21 settembre 1833 - 21 settembre 1833


Diario:
1833.

      C’est vraiment étonnant comme dans un même moment on débite, confirme et nie les nouvelles d’événements qui intéressent la politique générale, et tout cela par des personnes également consciencieuses et placées de manière à ne pas pouvoir pas être volontairement induites en erreur. Mr de Salles écrivait hier, vendredi, à ma tante, que les nouvelles que la Gazette donnait des succès de Bourmont, et de la prise par lui du faubourg de Bélem étaient vraies. Un courrier espagnol les avait apportées, et on les lui avait communiquées d’une manière positive. Eh bien! ce matin tous les journaux ministériels, y compris le Moniteur, démentent, sur l’autorité des dépêches du même courrier espagnol dont parle Mr de Salles, la nouvelle donnée de la prise par Bourmont d’un faubourg ou fort de Lisbonne. De quel côté est la vérité? Lequel des deux, de Mr de Salles, ou du minister, s’est laissé entraîner par ses sympathies politiques? Les journaux d’aujourd'hui, en nous donnant probablement des nouvelles par la voie de l’Angleterre, nous tireront d’incertitude.

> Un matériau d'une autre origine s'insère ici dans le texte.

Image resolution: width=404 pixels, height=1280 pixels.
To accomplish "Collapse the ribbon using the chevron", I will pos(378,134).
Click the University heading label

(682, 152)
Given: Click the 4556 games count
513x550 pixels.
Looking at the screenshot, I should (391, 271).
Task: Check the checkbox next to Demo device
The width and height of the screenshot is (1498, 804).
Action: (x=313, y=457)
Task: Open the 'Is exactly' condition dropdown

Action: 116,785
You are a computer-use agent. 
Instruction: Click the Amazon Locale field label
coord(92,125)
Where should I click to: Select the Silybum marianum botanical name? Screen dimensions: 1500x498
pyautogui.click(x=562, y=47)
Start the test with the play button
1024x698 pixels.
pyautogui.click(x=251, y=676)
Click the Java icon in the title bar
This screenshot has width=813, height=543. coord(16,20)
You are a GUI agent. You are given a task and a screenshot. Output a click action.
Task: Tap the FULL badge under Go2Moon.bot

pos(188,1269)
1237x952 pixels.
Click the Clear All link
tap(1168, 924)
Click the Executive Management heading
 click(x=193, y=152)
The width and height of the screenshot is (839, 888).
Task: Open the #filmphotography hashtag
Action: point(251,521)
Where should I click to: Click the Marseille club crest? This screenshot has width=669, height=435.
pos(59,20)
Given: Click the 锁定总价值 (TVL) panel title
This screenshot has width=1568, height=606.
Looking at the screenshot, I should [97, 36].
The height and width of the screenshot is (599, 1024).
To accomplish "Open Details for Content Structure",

      J’ai lu dans la Revue d’Edimbourg du mois de décembre 1830, une analyse de la seconde édition du traité d’économie politique de Mac Culloc, qui contient des choses fort remarquables, surtout sur le grand principe de la population. À ce sujet, le journaliste, citant et commentant Mac Culloc, répond victorieusement à ceux qui repoussent la vérité du grand principe de l’accroissement indéfini au-delà même des moyens de subsistance, comme une injure faite à la divinité Il prouve que cette loi immuable est la cause principale des efforts constants et redoublés de l’espèce humaine pour augmenter ses moyens de puissance et d’action; et que presque tous les grands progrès de l’industrie lui sont dus. En effet, la crainte de perdre ce que l’on possède et de tomber, soi et ses enfants, dans une position inférieure à celle que l’on occupe, est un stimulant bien plus fort au travail et au perfectionnement que le simple désir d’améliorer son sort. La loi de la population est donc une de celles qui contribuent le plus au développement de l’humanité, et par conséquent, elle honore la providence divine, loin d’être incompatible avec elle. Mais comme toutes les autres lois morales, les hommes peuvent en abuser, de bien de manières, et en voulant forcer son action déjà assez puissante par toute sorte de moyens factices et contraires à la nature, soit en tâchant de restreindre ou même de détruire les freins et les obstacles qui modèrent, d’une manière admirable, son action.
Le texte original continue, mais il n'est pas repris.